Still struggling to get through the rope climb obstacle? Watch the video for some tips and techniques.

Improve your grip strength and you’ll be half way to the top! Otherwise, it’s #burpeesforbreakfast with the other 58% Spartans.

Skills needed:

  1. Agile feet
  2. Wrap technique
  3. Grip strength
  4. Diminished fear of heights

Muscles worked:

  1. Wrist flexors and fingers
  2. Lats, rhomboids, and scapular stabilizers
  3. Biceps
  4. Core
  5. Hip flexors
  6. Adductors
  7. Ankle flexors

Most Important Exercises:

  1. Pull Ups
  2. Body Rows
  3. Ab Wheel
  4. Knees to Elbows
Demonstrating the various hooks for the rope climb. Image from video

Demonstrating the various hooks for the rope climb. Image from video

Tips for Success:

Drape a towel over your pull up bar and do pull-ups gripping the towel for increased grip work.If you cannot do pull-ups, simply “jump” your chin over the bar and lower yourself under control, still using the towel on a frequent basis.

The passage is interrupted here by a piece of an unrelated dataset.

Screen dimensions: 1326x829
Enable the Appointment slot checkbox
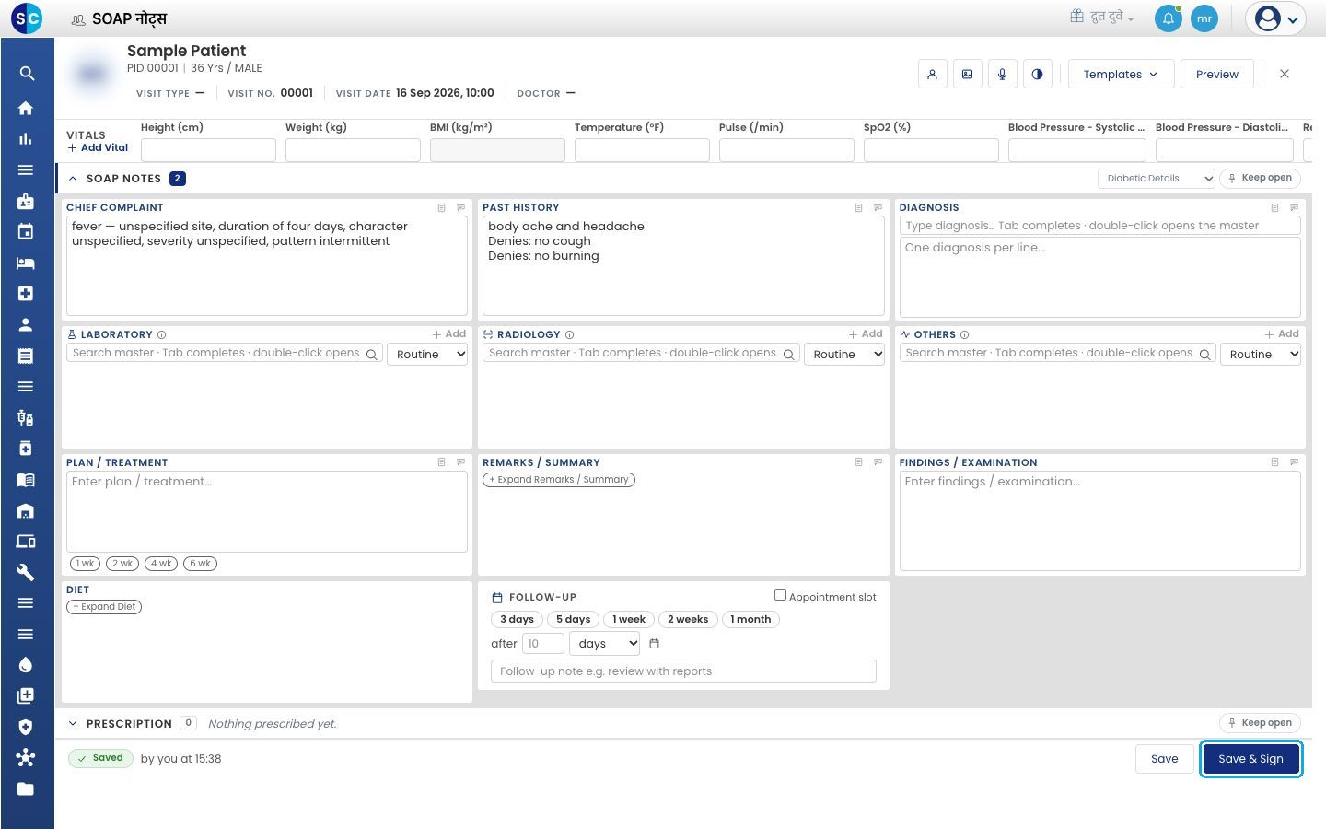pos(780,595)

Always “hang” from the bar for 30-60 seconds after your set is over to strengthen your grip.

Do “Supine Partner Squats” to strengthen your hip flexors. Grab the rope at chest height until you get a strong foot wrap or position on the knots. Then, walk your hands up as high as possible and “stand up.” Tuck your knees and get a new lock on the rope and repeat the process until you can reach the cowbell!